Property rights redux


Stuart Smith NVR LTE 3/2/18: Initiative will unfairly take property rights

Unfortunately it needs to be restated that the ability of vintners like Mr. Smith to make wine in this county today is a direct result of property rights that were denied to property owners in 1968. 

The purpose of the Ag Preserve was not seen at the time as simply about the protection of an agricultural industry from urban development; it was, in the words of Supervisor Jack Ferguson at the time, that the people of Napa "wish to create for themselves the environment in which they wish to live, and for future generations." 

The Watershed Initiative, likewise, is about the environment in which we, and future generations, wish to live. 

Will there be economic impacts to the Initiative? Perhaps. But they are no more predictable than were those of the 1968 decision. And unlike 50 years ago, there is much less danger that the impacts will affect current property owners like Mr. Smith. The woodlands protected by the initiative are a limit on future development, most likely undertaken by future owners. As they were in 1968, the negative implications are probably greater for the real estate industry than the wine industry. And for agricultural enterprises, now as then, dampening the real estate market is a very good thing.
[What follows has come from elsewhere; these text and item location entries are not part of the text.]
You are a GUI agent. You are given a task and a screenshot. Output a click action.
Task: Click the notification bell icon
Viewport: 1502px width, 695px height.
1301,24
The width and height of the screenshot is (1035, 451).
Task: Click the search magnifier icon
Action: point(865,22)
There may be vintners and growers sitting on undeveloped woodland that they had always hoped some day to plant or sell off to some plutocrat or corporation. They can console themselves with the increased value of their existing vineyards. There are probably those that see this as an infringement on their ability to expand their wine production - but let's face it, expanding production of wine in Napa has definitely become a secondary concern behind the expansion of wine-tasting experiences and venues. Indeed, the limited quantity of high-quality wine produced in the county is probably a major part of its success. The wine industry will remain healthy, as it is now, whether the hills are clothed in oaks or vines.

The property rights argument, as Mr. Smith presents it here, seems more a philosophical thing, an indignation that government should curtail his rights. Get over it. We live in a world of laws that proscribe our rights, and while there may be bad ones, there are also good ones, like the Ag Preserve. You may end up with a little less wealth under the Watershed Initiative - though I doubt it - but as with the Ag Preserve, Napa will be a better environment in which to live.